*INPUT FOR THIS TASK*:
= = = = =

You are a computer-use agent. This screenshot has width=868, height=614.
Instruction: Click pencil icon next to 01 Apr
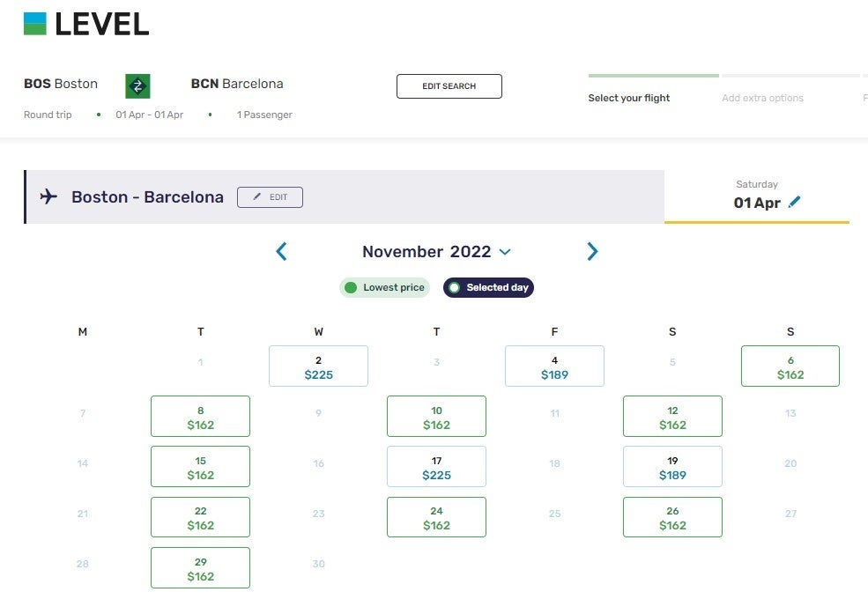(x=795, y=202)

= = = = =

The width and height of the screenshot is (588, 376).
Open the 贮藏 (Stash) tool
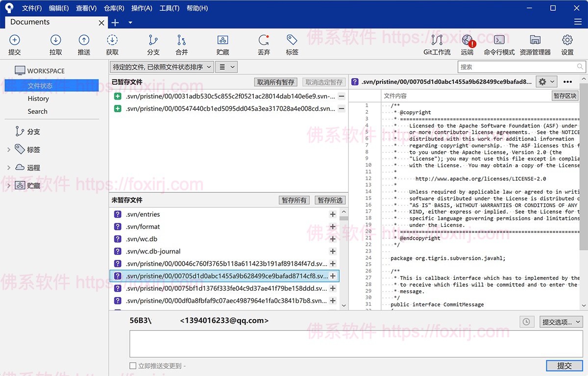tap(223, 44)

= = = = =

*GOAL OF THE EXERCISE*: In the records above, find every line that contains the word "screenshot" and copy it.

*RESPONSE TO THIS TASK*:
You are a computer-use agent. This screenshot has width=868, height=614.
The width and height of the screenshot is (588, 376).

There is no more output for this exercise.